GEAPRESS – Nuovo intervento della Guardie volontarie del WWF di Salerno. Ad essere fermata una coppia di cacciatori di uccelli che, almeno in questo caso, poco può nascondere sulla complicità bracconieri- cacciatori. Uno dei due denunciati, infatti, si era costruito il fucile con i tubi metallici e filettature fabbricate a regola d’arte. I “tubi” sparavano proiettili calibro 28. Era un bracconiere “puro”, senza cioè licenza uso caccia che è stato però fermato assieme ad un cacciatore, con tanto di licenza in regola. I fatti sono avvenuti in località “Cioffi” (SA).

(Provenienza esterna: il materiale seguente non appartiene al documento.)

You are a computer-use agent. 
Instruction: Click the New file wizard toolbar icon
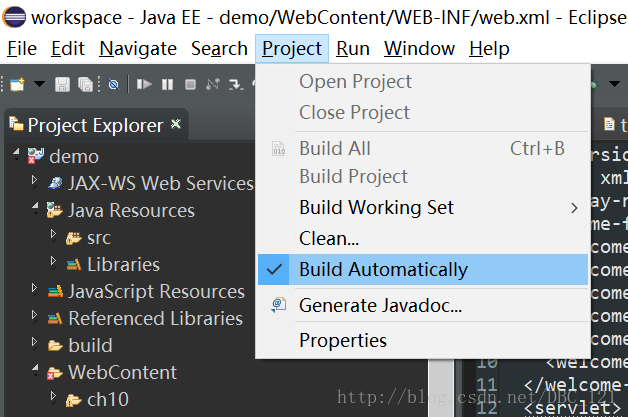pos(18,85)
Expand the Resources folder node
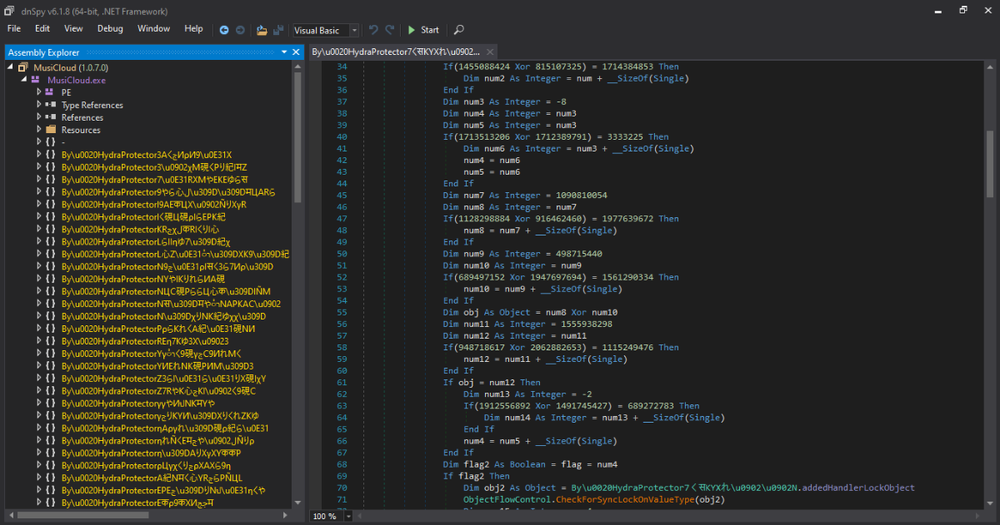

La coppia con il corredo di fucileria, comunicava tramite due ricetrasmittenti. Per i due, però, due destini giudiziari diversi. Il cacciatore, infatti, è stato denunciato a piede libero per favoreggiamento, oltre che per violazione della legge sulla caccia. In quest’ultimo caso semplici reati contravvenzionali, come tutti i reati venatori. La legge sulla caccia italiana, ad esempio, consente di uccidere per ben due volte ad una specie protetta, prima di poter sperare nella semplice sospensione della licenza. La legge sulla caccia, cioè, prevede la figura del cacciatore-bracconiere. Previsioni di arresto, inoltre, molto al di sotto della soglia di punibilità prevista dal nostro ordinamento. Tutti a casa, insomma, a pagare (male che vada) una piccola ammenda.

Diverso il discorso per il possesso dell’arma clandestina, fatto, questo, che prevede l’arresto in flagranza. E’ la sorte che è così toccata al bracconiere con il fucile fatto in casa. L.R.D. di San Cipriano P.(SA) di anni 40. La coppia bracconiere-cacciatore, è stata individuata ben nascosta tra i coltivi di un fondo chiuso (per legge non avrebbero, pertanto, potuto esservi) dalle Guardie volontarie del WWF di Salerno guidate da Alfonso Albero, responsabile del Nucleo di Salerno, con all’attivo oltre 35 anni di servizi di Vigilanza. Sul posto sono poi intervenuti i Carabinieri di Eboli (SA) Coordinati dal Capitano Cisternino A. e dal Tenente Manna F. che hanno provveduto all’arresto del “bracconiere” e con disposizioni della Magistratura, ad una serie di verifiche e perquisizioni anche domiciliari. Arma, munizioni e radio sequestrati dai Carabinieri di Eboli (SA) e messi a disposizione dell’Autorità Giudiziaria.